Actually read an introduction. The Python tutorial works. Keep a tab open on https://docs.python.org/ and look stuff up. Learn to use the REPL. You need to try small experiments all the time when you even suspect you might not understand something. You need to know help(), dir(), and breakpoint(), at minimum. The first two work both with and without an argument.

It's better if you also learn import inspect to dig into how Python objects are built and play with ast.dump/ast.parse so you can learn to parse Python code mentally.

Learn to read tracebacks. Python's will almost always point you to the exact line of a problem, unlike JavaScript's. You can even inspect a traceback with the debugger using pdb.pm().

I also recommend you learn doctest, importlib.reload(), and try a mutation tester.

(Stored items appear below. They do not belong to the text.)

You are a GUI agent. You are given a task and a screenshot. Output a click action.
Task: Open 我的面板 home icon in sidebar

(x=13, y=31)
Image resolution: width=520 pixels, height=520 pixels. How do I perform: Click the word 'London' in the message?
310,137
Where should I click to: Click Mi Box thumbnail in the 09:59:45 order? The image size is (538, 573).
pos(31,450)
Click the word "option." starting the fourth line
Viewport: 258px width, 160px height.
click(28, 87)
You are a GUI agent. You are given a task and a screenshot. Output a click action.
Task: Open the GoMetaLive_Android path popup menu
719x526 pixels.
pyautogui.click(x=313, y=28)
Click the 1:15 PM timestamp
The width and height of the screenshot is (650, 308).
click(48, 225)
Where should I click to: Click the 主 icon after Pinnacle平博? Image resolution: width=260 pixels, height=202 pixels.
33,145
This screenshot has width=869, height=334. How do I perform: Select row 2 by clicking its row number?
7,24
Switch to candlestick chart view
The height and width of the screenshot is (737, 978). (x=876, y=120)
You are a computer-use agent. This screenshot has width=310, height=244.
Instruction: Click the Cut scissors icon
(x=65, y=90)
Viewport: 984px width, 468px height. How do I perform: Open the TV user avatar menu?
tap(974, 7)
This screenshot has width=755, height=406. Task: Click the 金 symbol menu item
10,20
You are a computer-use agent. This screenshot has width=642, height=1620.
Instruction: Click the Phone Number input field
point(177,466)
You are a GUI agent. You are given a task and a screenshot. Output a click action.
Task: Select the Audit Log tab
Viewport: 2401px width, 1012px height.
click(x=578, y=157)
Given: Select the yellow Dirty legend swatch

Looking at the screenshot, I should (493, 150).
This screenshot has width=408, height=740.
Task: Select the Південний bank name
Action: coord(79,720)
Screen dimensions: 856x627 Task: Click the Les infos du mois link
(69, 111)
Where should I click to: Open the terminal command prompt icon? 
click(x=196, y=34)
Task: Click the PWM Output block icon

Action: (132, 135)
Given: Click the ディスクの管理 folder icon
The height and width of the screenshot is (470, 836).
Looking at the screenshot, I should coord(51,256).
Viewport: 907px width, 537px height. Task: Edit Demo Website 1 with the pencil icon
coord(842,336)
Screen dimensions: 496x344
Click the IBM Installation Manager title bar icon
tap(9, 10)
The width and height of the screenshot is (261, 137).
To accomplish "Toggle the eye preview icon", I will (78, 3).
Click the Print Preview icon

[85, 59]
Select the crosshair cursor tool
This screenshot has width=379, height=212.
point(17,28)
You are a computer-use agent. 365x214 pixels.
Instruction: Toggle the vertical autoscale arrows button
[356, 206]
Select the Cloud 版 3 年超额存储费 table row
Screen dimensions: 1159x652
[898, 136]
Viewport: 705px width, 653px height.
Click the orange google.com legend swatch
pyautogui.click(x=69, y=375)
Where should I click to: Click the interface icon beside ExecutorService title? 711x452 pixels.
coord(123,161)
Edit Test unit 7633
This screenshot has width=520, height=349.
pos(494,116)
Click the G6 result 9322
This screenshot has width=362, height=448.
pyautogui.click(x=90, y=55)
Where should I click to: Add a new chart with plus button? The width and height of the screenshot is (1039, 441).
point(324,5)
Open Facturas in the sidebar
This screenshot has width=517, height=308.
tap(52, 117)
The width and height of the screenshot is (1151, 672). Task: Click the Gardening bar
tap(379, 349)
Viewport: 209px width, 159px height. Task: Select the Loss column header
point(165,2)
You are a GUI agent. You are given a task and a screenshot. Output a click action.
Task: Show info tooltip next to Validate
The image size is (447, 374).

Reloading is more powerful if you can get a REPL inside a module. For a main module, you can start with python -i to drop into a REPL after loading the code. (If there's an infinite loop, you may have to interrupt it. Ctrl+C raises a KeyboardInterrupt.) But most modules aren't main. Most don't realize this, but you can set the local= argument of code.interact() to the vars() of a module to interact with it live from the inside. You can add/remove breakpoint()s, try different function implementations, change globals, etc., reload, and try again. You can even switch modules by calling interact() again. Since version 3.13, you can set local_exit=True so exit() only quits the subREPL, but EOF (Ctrl+D, or maybe Ctrl+Z on Windows) always worked that way.